* begin PASSAGE TO READ *

Boost logo

Boost :

From: Thore Karlsen (sid_at_[hidden])
Date: 2005-07-14 09:07:00


On Thu, 14 Jul 2005 13:32:15 +0100, "John Maddock"
<john_at_[hidden]> wrote:

[boost.regex dropping last empty token]

>The original rational was "do the same thing as perl", for example:
>
>perl -e "print join(':', split(/;/, '')) .\"\\n\". join(':', split(/;/,
>';')) .\"\\n\". join(':', split(/;/, '1;2')) .\"\\n\". join(':', split(/;/,
>'1;2;')) .\"\\n\". join(':', split(/;/, ';1;2;'))"
>
>Outputs:
>
>1:2
>1:2
>:1:2
>
>Note no trailing blank fields, the Perl manual says:
>
>" split /PATTERN/,EXPR,LIMIT
> split /PATTERN/,EXPR
> split /PATTERN/
> split Splits a string into a list of strings and returns that list.
> By default, empty leading fields are preserved, and empty
> trailing ones are deleted."

* end PASSAGE TO READ *
* begin DATASET EXCERPTS *

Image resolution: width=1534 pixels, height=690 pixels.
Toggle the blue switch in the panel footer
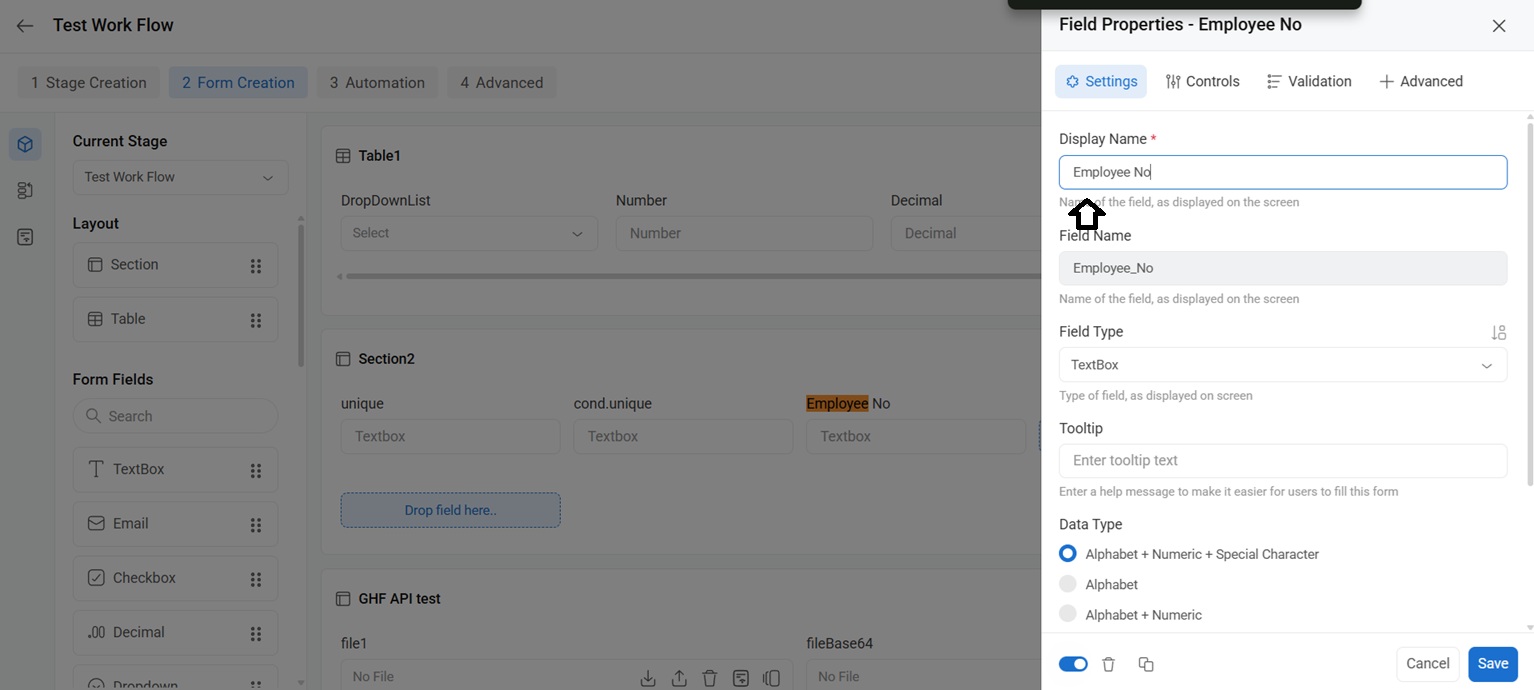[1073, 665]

* end DATASET EXCERPTS *
* begin DATASET EXCERPTS *

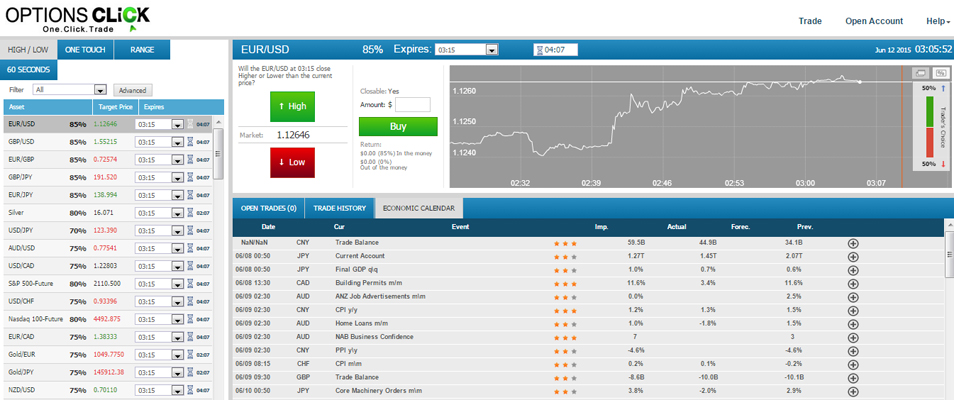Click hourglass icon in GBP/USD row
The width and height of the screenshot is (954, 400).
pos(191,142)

* end DATASET EXCERPTS *

→ **JOB 1**: According to the Perl manual quoted in the boost.regex mailing-list message, what happens by default to empty trailing fields when split is used?
→ **JOB 2**: Continue the boost.regex mailing-list message on dropping the last empty token, starting right after the quoted Perl manual passage.

→ **TASK OUTPUT 1**: They are deleted.

→ **TASK OUTPUT 2**:
But if I'm not mistaken, you're not really doing the same thing. Perl
drops _all_ empty trailing fields, and from the Boost.Regex description
it looks like you are only dropping the very last one. Perl also has the
option of keeping all empty trailing fields by using a negative number
for LIMIT, as you mentioned.

>It also kind of makes sense to me: if you want to split on a delimiter, then
>a trailing delimiter does not normally mean you want a trailing blank field:
>indeed trailing delimiters are quite commonly used (think C++ array syntax
>as one example).

I can't speak for everyone else, but I can say that in many of my splits
I would want the last empty field to be retained. I'm parsing
comma/tab/semicolon-separated log lines, CSV files, custom protocols,
and other things where the last field is important, empty or not. An
empty field is still valid data, and the field count in my cases can
determine how I need to parse the data. (For keeping compatibility with
old log file formats, for instance.)

-- 
Be seeing you.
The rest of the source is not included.